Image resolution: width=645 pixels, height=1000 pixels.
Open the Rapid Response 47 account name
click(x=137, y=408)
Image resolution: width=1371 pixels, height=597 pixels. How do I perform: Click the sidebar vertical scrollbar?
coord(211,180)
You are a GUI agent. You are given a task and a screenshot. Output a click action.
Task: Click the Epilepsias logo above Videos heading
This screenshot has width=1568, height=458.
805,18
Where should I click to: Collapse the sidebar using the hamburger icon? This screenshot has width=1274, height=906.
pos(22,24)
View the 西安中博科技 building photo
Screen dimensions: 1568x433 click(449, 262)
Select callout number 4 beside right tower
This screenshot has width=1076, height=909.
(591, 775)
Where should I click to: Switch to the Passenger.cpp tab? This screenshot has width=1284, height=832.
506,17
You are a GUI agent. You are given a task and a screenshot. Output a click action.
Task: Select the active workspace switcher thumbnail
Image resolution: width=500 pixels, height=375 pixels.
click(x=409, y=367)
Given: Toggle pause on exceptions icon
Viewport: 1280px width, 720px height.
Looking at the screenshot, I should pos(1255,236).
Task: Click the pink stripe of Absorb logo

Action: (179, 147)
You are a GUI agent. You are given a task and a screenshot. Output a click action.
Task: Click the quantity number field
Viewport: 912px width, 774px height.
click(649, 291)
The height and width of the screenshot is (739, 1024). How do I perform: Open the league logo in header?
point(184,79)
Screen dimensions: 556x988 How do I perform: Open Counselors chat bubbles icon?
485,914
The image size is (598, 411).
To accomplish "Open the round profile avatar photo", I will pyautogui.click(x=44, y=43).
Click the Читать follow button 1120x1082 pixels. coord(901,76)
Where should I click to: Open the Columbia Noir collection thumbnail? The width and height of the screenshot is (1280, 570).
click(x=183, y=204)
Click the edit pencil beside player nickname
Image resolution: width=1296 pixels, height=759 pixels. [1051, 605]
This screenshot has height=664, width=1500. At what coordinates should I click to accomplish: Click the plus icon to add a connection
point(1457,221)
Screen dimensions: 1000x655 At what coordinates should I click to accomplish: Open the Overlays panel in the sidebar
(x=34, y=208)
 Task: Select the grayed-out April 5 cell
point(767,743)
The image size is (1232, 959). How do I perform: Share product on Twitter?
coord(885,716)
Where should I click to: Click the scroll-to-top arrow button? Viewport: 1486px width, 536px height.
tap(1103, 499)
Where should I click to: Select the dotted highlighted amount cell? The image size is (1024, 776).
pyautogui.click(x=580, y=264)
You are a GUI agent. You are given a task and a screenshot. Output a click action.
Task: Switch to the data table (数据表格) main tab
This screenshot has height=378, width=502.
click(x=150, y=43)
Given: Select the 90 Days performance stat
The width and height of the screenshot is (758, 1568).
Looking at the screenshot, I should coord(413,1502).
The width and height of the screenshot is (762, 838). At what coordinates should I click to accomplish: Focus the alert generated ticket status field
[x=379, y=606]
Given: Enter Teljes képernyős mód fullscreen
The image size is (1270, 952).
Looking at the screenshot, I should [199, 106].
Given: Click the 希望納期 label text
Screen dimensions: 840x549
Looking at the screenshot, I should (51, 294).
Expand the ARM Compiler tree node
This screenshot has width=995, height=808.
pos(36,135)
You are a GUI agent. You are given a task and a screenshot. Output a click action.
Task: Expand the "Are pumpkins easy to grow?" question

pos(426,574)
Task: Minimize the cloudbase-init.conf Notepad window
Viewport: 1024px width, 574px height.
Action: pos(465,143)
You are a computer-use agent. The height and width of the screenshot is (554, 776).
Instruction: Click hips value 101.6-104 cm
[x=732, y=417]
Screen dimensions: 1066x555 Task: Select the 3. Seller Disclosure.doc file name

• _INSTRUCTIONS FOR THE TASK_
The answer is the full set of records, printed exactly as given.

• _WRITTEN ANSWER_
Image resolution: width=645 pixels, height=1000 pixels.
Open the Rapid Response 47 account name
click(x=137, y=408)
Image resolution: width=1371 pixels, height=597 pixels. How do I perform: Click the sidebar vertical scrollbar?
coord(211,180)
You are a GUI agent. You are given a task and a screenshot. Output a click action.
Task: Click the Epilepsias logo above Videos heading
This screenshot has width=1568, height=458.
805,18
Where should I click to: Collapse the sidebar using the hamburger icon? This screenshot has width=1274, height=906.
pos(22,24)
View the 西安中博科技 building photo
Screen dimensions: 1568x433 click(449, 262)
Select callout number 4 beside right tower
This screenshot has width=1076, height=909.
(591, 775)
Where should I click to: Switch to the Passenger.cpp tab? This screenshot has width=1284, height=832.
506,17
You are a GUI agent. You are given a task and a screenshot. Output a click action.
Task: Select the active workspace switcher thumbnail
Image resolution: width=500 pixels, height=375 pixels.
click(x=409, y=367)
Given: Toggle pause on exceptions icon
Viewport: 1280px width, 720px height.
Looking at the screenshot, I should pos(1255,236).
Task: Click the pink stripe of Absorb logo

Action: (179, 147)
You are a GUI agent. You are given a task and a screenshot. Output a click action.
Task: Click the quantity number field
Viewport: 912px width, 774px height.
click(649, 291)
The height and width of the screenshot is (739, 1024). How do I perform: Open the league logo in header?
point(184,79)
Screen dimensions: 556x988 How do I perform: Open Counselors chat bubbles icon?
485,914
The image size is (598, 411).
To accomplish "Open the round profile avatar photo", I will pyautogui.click(x=44, y=43).
Click the Читать follow button 1120x1082 pixels. coord(901,76)
Where should I click to: Open the Columbia Noir collection thumbnail? The width and height of the screenshot is (1280, 570).
click(x=183, y=204)
Click the edit pencil beside player nickname
Image resolution: width=1296 pixels, height=759 pixels. [1051, 605]
This screenshot has height=664, width=1500. At what coordinates should I click to accomplish: Click the plus icon to add a connection
point(1457,221)
Screen dimensions: 1000x655 At what coordinates should I click to accomplish: Open the Overlays panel in the sidebar
(x=34, y=208)
 Task: Select the grayed-out April 5 cell
point(767,743)
The image size is (1232, 959). How do I perform: Share product on Twitter?
coord(885,716)
Where should I click to: Click the scroll-to-top arrow button? Viewport: 1486px width, 536px height.
tap(1103, 499)
Where should I click to: Select the dotted highlighted amount cell? The image size is (1024, 776).
pyautogui.click(x=580, y=264)
You are a GUI agent. You are given a task and a screenshot. Output a click action.
Task: Switch to the data table (数据表格) main tab
This screenshot has height=378, width=502.
click(x=150, y=43)
Given: Select the 90 Days performance stat
The width and height of the screenshot is (758, 1568).
Looking at the screenshot, I should coord(413,1502).
The width and height of the screenshot is (762, 838). At what coordinates should I click to accomplish: Focus the alert generated ticket status field
[x=379, y=606]
Given: Enter Teljes képernyős mód fullscreen
The image size is (1270, 952).
Looking at the screenshot, I should [199, 106].
Given: Click the 希望納期 label text
Screen dimensions: 840x549
Looking at the screenshot, I should (51, 294).
Expand the ARM Compiler tree node
This screenshot has width=995, height=808.
pos(36,135)
You are a GUI agent. You are given a task and a screenshot. Output a click action.
Task: Expand the "Are pumpkins easy to grow?" question

pos(426,574)
Task: Minimize the cloudbase-init.conf Notepad window
Viewport: 1024px width, 574px height.
Action: pos(465,143)
You are a computer-use agent. The height and width of the screenshot is (554, 776).
Instruction: Click hips value 101.6-104 cm
[x=732, y=417]
Screen dimensions: 1066x555 Task: Select the 3. Seller Disclosure.doc file name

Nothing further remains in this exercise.